Wenzel Miranda: Tayabamba te venera

Wenzel Miranda: Tayabamba te venera

(…) Es por eso glorioso Santo Toribio, que desde niño te quise yo…….

El Himno a Toribio, que se entona en cada procesión de abril, tiene su particularidad propia de los Tayabambinos, la misma que se entona desde años inmemoriales en las voces de sus devotos que se ha transmitido de generación en generación.

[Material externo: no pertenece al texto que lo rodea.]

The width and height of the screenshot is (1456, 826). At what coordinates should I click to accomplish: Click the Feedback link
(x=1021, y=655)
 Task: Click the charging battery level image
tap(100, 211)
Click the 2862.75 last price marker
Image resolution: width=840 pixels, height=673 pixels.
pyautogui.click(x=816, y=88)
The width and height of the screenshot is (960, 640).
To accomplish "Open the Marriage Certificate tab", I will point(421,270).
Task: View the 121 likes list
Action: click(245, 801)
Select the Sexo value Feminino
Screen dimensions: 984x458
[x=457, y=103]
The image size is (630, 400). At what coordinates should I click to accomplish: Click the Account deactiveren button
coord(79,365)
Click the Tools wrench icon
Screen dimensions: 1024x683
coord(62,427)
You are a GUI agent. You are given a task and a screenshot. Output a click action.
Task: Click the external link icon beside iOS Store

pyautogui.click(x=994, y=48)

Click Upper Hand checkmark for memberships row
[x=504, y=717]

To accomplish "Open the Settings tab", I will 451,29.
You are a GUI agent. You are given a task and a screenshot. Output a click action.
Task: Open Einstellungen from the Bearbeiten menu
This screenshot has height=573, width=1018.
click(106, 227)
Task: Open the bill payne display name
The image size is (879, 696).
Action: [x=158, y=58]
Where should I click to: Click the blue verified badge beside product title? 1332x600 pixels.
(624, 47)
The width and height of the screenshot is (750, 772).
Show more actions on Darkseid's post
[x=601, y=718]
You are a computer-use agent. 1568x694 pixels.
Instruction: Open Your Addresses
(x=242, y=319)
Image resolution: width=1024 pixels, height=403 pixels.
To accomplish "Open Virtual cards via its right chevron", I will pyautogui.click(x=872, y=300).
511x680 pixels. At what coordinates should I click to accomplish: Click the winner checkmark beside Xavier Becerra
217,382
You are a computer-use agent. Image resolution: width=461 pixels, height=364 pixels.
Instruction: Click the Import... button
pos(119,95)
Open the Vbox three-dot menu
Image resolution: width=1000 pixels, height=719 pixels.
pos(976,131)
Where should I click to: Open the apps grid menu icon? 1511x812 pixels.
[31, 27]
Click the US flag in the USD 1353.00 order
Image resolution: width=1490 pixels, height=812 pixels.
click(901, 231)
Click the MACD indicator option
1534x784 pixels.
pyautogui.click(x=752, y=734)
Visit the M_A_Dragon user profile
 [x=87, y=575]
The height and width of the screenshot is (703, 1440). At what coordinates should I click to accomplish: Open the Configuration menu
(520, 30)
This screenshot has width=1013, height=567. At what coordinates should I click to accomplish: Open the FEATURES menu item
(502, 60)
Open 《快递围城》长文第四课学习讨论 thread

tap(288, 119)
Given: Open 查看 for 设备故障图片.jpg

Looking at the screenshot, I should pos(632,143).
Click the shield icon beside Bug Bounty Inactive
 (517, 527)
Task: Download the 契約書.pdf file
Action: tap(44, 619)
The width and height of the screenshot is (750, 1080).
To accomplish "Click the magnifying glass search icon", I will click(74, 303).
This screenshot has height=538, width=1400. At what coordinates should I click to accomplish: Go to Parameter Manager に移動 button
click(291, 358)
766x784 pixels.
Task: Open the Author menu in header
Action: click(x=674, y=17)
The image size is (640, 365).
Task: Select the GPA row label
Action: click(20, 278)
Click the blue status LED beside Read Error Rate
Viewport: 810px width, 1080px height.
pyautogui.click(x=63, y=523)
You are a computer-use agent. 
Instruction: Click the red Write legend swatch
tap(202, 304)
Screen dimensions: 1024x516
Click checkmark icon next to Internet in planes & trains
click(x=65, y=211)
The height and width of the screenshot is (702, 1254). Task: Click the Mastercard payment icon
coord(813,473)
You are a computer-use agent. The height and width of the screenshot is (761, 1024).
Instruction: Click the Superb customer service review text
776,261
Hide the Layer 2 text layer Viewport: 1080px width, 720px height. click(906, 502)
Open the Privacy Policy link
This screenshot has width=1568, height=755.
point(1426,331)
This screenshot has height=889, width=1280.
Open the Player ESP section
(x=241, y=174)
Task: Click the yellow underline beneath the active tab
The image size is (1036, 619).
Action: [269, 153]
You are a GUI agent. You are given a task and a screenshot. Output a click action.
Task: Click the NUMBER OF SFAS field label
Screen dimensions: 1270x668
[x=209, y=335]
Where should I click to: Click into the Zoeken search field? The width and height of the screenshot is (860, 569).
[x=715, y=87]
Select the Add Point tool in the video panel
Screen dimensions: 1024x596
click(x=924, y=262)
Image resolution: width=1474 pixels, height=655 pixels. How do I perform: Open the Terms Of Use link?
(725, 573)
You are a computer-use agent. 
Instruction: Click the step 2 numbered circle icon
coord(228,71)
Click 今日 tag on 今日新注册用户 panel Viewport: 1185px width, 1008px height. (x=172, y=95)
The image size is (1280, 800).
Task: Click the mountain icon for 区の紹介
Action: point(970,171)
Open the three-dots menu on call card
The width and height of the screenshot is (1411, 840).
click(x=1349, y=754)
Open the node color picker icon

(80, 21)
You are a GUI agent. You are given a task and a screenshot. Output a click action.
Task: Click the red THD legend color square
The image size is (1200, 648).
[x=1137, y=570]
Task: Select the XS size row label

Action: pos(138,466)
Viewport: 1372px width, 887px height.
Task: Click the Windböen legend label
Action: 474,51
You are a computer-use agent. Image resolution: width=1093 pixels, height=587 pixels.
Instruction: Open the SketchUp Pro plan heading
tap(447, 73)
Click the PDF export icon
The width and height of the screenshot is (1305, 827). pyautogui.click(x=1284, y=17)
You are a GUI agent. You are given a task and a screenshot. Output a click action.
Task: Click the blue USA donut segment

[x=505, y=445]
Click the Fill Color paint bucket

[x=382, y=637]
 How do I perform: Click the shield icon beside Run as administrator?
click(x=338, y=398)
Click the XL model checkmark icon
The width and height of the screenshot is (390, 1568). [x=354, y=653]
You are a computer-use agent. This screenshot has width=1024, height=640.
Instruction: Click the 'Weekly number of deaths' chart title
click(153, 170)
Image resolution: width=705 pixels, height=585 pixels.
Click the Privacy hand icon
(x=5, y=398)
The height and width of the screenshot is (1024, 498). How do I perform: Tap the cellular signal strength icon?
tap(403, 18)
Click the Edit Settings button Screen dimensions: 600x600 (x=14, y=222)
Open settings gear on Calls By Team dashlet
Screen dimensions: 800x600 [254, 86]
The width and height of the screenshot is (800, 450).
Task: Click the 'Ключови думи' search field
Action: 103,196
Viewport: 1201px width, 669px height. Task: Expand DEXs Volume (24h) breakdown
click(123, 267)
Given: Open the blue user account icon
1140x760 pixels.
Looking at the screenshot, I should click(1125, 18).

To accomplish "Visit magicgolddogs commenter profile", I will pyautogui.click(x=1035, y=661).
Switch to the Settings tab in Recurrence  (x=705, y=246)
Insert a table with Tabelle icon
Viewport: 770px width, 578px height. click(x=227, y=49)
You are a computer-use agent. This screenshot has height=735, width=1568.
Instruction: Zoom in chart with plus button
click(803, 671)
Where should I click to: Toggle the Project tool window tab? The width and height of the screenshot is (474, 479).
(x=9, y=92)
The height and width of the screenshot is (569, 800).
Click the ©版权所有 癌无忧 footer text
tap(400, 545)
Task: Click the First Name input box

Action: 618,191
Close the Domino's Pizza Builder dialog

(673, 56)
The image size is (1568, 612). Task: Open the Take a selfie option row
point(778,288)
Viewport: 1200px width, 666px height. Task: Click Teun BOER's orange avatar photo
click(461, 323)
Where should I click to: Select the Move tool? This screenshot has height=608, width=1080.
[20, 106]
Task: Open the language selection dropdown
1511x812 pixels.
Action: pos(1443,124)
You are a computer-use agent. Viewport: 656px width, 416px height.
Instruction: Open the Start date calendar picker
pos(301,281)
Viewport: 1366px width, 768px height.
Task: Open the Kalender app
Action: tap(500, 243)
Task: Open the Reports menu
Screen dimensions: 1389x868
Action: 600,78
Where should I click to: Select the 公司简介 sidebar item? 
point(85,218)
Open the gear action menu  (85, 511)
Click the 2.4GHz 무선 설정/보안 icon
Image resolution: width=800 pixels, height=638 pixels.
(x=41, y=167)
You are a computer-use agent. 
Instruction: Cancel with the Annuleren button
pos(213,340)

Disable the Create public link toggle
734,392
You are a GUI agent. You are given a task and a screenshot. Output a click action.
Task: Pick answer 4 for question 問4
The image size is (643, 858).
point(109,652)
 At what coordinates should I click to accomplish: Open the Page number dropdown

Noviembre es un mes Toribiano; conforme lo detallan sus biógrafos en la Historia del Perú: nace el año 1538 en Mayorga, villa del reino de León, aunque su familia tenía una casa solariega en una aldehuela denominada Mogrovejo (Asturias). Su nombre completo fue Toribio Alfonso de Mogrovejo y Robledo. Su padre se llamó Luis Mogrovejo y pertenecía a la nobleza asturiana; su madre fue Ana de Robles. Este matrimonio tuvo cinco hijos, siendo Toribio el tercero. A los 15 años fue enviado a Valladolid, centro del poder político español al ser asiento de la realeza y cancillería, a estudiar Gramática y Humanidades. Obtuvo una licenciatura en Derecho Canónico en Santiago de Compostela. Fue catedrático en la Universidad de Salamanca y en 1571 obtuvo una beca en el Colegio Mayor San Salvador de Oviedo. A la muerte de un tío heredó su copiosa biblioteca, que en parte tuvo de vender por la necesidad de dinero que tenía. Hasta entonces Toribio no había aspirado a abrazar el estado eclesiástico y se había contentado con recibir la primera tonsura. En 1574 cuando se disponía a rendir pruebas para su doctorado, fue nombrado inquisidor del Tribunal Supremo de Granada, por recomendación de Diego de Zúñiga, oidor de la cancillería de Granada. Cuatro años después, este mismo funcionario, quien ocupaba a la sazón una silla en el Consejo Supremo, propuso a Toribio de Mogrovejo para ocupar la vacante dejada por Jerónimo de Loayza. El 16 de marzo de 1579 fue nombrado arzobispo de Lima por Gregorio XIII. Partió al Perú en compañía de su hermana, su cuñado y sus tres sobrinos. Arribó a Nombre de Dios (Panamá) y desde allí, por vía terrestre y marítima, llegó a Lima el 11 de mayo del año mencionado. Se dispuso a realizar una minuciosa visita a su amplia diócesis, que inició por el sur hasta Nazca, y luego a Huánuco y la zona oriental. Regresó a Lima para la apertura del tercer Concilio Limense, entre cuyas principales disposiciones estuvo la redacción de un catecismo que, traducido a las lenguas nativas, sirviese para la instrucción de los indios. En 1584 el arzobispo Toribio de Mogrovejo emprendió una visita que habría de durar seis años, retornando a Lima por cortas temporadas en 1585 y en 1588. Culminado su agotador recorrido entró por fin en Lima en enero de 1591.

La religiosidad popular en los Tayabambinos, que lo reconocemos como el Patrón por esencia y por identificación con las tradiciones, el ícono Católico que por décadas ha logrado unificar un sentimiento de unión y hermandad, el Alto de la Caridad es el lugar donde el Santo escuchó a sus seguidores y les hizo milagros, por eso allí se erige la segunda Iglesia más importante; Pegoy constituye el encuentro entre el visitante más ilustre y los pobladores andinos y sus caciques de Collay y Chiquiacocha, quienes lo reciben y asisten en su descanso; es Collay por cariño quienes lo hacen parte de la historia y es el Pahuarchuco el enorme centinela que lo custodia y que acoge en sus pastizales al torito de leyenda y es Tayabamba que lo perenniza en el corazón y en el tiempo.

Cada abril, el peregrinaje a Pegoy es la mejor oportunidad para retenerlo del poncho y no dejarlo irse nunca.